The formal foundation of the Israel-South Africa defense relationship was laid in an agreement signed in Pretoria on April 22, 1975, between South African Defense Minister P.W. Botha and Israeli Defense Minister Shimon Peres. The agreement established a framework for military cooperation that, over the following decade, grew to encompass arms transfers, joint weapons development, and covert intelligence sharing. Israel supplied SADF with Gabriel missiles, Reshef-class gunboats, and technical assistance on aircraft upgrades. South Africa provided yellowcake uranium and test ranges for Israeli weapons systems.2

The nuclear dimension of the relationship is documented in Sasha Polakow-Suransky's 2010 book The Unspoken Alliance. South Africa's nuclear weapons program, run through the Armscor state arms company, produced six gun-type fission devices by the mid-1980s. Israeli technical assistance - particularly regarding tritium production - was provided through indirect channels. South Africa conducted what is believed to have been a joint Israeli-South African nuclear test in the South Atlantic on September 22, 1979, the Vela Incident, detected by an American Vela satellite but never officially confirmed by either government.2

Armscor maintained a procurement office in Tel Aviv that operated throughout the sanctions period, exploiting Israel's exemption from the international arms embargo against South Africa. The office facilitated the purchase of U.S.-manufactured components and technology that could not be obtained directly given South Africa's sanctions status.

CIA and Cold War Operations

South Africa's role in Central African Cold War conflicts made it a covert partner of the Central Intelligence Agency during the Angolan Civil War. The CIA's Operation IAFEATURE (1975-1976) involved coordination with South African forces that had invaded Angola to counter Cuban troops supporting the MPLA. The operation was revealed by John Stockwell, the CIA Angola Task Force chief, in his 1978 memoir In Search of Enemies.

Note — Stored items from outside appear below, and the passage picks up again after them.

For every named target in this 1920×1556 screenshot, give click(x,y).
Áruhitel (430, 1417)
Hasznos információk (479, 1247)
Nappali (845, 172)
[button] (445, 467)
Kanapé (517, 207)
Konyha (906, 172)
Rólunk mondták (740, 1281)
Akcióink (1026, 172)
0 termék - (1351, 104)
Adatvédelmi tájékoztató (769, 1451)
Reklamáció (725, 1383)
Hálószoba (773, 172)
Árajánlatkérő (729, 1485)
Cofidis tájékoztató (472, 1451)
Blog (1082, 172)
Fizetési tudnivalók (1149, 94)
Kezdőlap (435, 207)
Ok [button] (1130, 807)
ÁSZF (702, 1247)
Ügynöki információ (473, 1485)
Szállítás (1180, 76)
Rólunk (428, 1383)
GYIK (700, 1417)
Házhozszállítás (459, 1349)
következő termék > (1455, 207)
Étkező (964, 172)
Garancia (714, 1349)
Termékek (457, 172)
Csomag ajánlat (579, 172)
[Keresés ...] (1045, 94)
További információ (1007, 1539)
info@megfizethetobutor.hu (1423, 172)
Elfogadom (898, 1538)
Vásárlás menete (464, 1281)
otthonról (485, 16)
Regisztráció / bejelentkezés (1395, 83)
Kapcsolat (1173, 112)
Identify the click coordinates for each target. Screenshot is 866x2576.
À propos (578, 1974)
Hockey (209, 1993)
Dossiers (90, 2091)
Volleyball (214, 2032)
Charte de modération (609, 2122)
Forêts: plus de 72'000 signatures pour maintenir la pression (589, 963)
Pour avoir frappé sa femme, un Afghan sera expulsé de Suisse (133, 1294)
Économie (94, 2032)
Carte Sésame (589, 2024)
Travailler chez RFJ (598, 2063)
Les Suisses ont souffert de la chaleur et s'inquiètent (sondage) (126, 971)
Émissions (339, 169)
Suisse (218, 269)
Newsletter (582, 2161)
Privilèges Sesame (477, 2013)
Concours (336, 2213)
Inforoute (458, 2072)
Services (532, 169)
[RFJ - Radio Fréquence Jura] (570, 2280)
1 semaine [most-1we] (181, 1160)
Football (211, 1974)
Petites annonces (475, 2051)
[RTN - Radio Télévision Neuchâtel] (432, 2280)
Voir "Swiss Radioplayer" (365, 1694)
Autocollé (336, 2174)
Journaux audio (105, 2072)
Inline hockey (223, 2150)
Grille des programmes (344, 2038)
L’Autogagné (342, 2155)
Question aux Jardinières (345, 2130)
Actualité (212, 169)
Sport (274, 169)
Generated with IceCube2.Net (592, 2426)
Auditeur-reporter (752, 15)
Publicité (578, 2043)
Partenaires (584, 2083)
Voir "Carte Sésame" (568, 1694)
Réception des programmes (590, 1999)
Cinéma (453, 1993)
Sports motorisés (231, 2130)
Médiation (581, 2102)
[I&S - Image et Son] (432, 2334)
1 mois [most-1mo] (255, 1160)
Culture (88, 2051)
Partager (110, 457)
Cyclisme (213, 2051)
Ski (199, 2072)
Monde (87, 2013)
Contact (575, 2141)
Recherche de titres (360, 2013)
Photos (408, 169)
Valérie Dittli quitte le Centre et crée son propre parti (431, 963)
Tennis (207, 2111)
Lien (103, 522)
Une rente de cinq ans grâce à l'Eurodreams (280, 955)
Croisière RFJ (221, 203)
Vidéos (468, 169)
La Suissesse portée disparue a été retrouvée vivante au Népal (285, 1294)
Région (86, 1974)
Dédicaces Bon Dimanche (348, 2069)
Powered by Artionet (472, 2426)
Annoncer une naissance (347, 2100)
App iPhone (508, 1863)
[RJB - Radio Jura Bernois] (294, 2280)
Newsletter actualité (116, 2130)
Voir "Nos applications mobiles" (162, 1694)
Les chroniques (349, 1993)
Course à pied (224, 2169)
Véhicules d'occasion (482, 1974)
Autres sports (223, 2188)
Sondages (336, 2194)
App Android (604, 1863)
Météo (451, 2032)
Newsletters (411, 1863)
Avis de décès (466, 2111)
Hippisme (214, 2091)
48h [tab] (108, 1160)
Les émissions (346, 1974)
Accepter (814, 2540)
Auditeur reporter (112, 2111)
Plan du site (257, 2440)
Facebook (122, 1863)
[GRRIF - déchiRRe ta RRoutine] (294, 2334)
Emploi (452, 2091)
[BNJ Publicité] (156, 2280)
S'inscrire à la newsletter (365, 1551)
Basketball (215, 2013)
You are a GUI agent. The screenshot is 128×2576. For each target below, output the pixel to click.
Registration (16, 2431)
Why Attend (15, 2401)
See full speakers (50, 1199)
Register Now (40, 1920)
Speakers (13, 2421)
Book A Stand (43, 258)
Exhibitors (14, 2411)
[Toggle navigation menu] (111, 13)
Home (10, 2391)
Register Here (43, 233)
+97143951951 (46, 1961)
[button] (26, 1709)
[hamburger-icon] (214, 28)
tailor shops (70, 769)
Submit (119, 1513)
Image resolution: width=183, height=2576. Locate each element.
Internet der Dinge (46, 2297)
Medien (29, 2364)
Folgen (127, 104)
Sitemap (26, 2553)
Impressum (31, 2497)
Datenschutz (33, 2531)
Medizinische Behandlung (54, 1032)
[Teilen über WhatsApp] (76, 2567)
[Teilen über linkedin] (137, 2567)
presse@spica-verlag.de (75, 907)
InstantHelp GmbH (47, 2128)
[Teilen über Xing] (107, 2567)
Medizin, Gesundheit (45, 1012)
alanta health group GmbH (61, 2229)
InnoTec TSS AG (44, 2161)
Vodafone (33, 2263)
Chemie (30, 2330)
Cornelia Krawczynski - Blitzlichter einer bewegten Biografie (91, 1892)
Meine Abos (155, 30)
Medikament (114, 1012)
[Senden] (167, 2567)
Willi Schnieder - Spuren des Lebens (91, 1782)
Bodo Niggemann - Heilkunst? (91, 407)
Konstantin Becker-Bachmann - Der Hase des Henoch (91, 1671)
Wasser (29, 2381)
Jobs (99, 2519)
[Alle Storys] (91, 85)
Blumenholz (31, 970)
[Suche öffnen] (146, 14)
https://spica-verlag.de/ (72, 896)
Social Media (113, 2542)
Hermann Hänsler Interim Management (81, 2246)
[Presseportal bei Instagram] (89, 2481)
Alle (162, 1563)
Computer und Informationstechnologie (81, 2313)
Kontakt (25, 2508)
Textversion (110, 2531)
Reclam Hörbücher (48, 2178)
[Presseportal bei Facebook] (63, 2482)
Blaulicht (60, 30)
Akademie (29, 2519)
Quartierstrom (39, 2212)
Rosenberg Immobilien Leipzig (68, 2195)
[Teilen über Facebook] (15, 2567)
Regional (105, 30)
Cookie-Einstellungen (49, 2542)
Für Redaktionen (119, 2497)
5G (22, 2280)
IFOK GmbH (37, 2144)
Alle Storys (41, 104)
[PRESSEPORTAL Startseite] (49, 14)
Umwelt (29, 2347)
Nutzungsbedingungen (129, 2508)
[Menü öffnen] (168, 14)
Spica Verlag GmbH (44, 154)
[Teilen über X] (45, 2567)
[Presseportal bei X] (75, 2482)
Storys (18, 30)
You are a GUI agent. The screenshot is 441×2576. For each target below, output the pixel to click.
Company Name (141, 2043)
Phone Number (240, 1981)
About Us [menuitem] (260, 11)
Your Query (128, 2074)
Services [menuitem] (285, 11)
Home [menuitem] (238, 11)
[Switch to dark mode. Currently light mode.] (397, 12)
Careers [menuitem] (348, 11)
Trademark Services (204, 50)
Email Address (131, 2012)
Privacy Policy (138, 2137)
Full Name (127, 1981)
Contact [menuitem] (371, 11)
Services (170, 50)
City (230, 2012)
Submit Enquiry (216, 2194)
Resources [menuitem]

South African intelligence also intersected with the Iran-Contra network. Arms brokered through networks involving Adnan Khashoggi and other intermediaries passed through South African controlled channels. Mark Thatcher, son of British Prime Minister Margaret Thatcher, was convicted in 2004 of helping to finance a coup plot in Equatorial Guinea organized by South African mercenaries connected to the regional arms trade networks of the same era.

Transition to Democracy

Following the release of Nelson Mandela from Robben Island prison on February 11, 1990, and negotiations between the ANC and the National Party government of F.W. de Klerk, South Africa held its first multiracial elections on April 27, 1994. Mandela became president. South Africa's nuclear arsenal - the only one voluntarily dismantled by a state that had produced weapons - was destroyed between 1989 and 1993 and confirmed as dismantled by the International Atomic Energy Agency in 1994.1

  1. "South Africa," Encyclopaedia Britannica. https://www.britannica.com/place/South-Africa
  2. Polakow-Suransky, Sasha. The Unspoken Alliance: Israel's Secret Relationship with Apartheid South Africa. Pantheon Books, 2010.